I realize it seems like I'm asking a lot of what if's, but these are the things the rules have to cover. The rules seem complex and wordy at times but they have to be because there are so many situations that have to be covered, so how do your rules cover this one?

post #34 of 117
Quote:
Originally Posted by mad max View Post

Just to play devil advocate what happens if this occurs when you think your ball entered a lateral water hazard.

 

The decisions cover this:

 

 

Quote:

26-1/3.5

Ball Dropped Under Water Hazard Rule with Knowledge or Virtual Certainty; Original Ball Then Found

Q.A player's ball is struck towards a water hazard. It is known or virtually certain that the player's ball is in the water hazard, and he drops a ball under Rule 26-1b. Before he plays the dropped ball, his original ball is found within the five-minute search period. What is the ruling?

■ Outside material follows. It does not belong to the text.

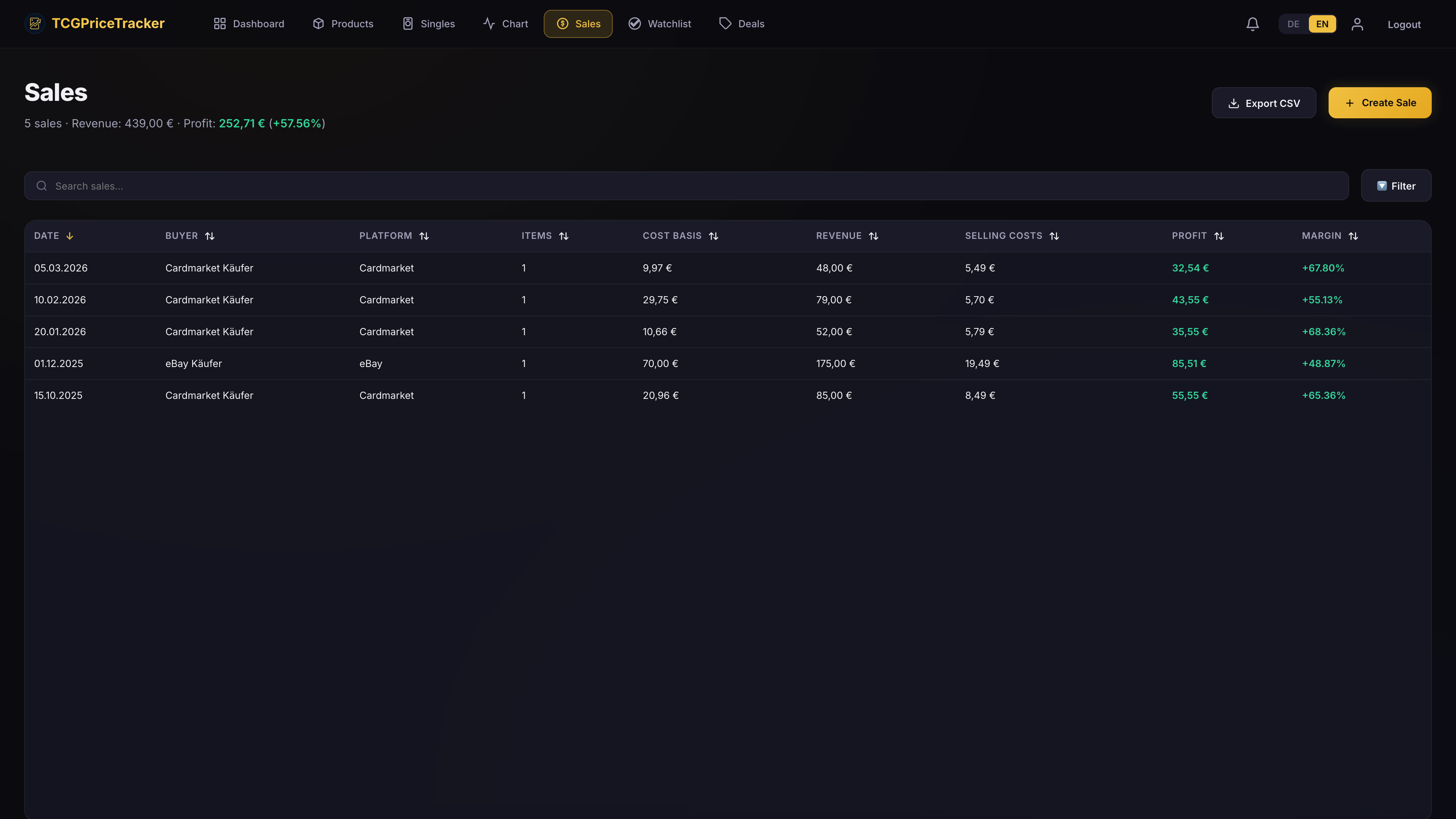Open the Filter options
This screenshot has height=819, width=1456.
coord(1396,186)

A.As it was known or virtually certain that the ball was in the water hazard when the player put the substituted ball into play, that ball was correctly substituted and he may not play the original ball.

If the original ball was found in the water hazard and this discovery affects the reference point for proceeding under Rule 26-1b, resulting in the substituted ball having been dropped in a wrong place, the player must correct the error under Rule 20-6. The player must proceed in accordance with any of the applicable options under Rule 26-1 with respect to the correct reference point (see Decisions 20-6/2 and 26-1/16). Otherwise, Rule 20-6 does not apply and the player must continue play with the dropped ball. In either case, the player incurs a penalty of one stroke under Rule 26-1.

In the unlikely event that the original ball was found outside the water hazard, the player must continue with the dropped ball under penalty of one stroke (Rule 26-1).

post #35 of 117

This is as close as I can find.

 

Q.A player assumes his original ball to be in a water hazard, despite the absence of knowledge or virtual certainty to that effect. Using the option in Rule 26-1a, he plays another ball at the spot from which the original ball was played. He then finds his original ball outside the hazard. What is the ruling?

A.The original ball is lost and the other ball is in play under penalty of stroke and distance - see Rule 27-1a and the Definition of "Lost Ball." (Revised)

 

 

post #36 of 117

Max, look at the last paragraph of the decision I quoted above.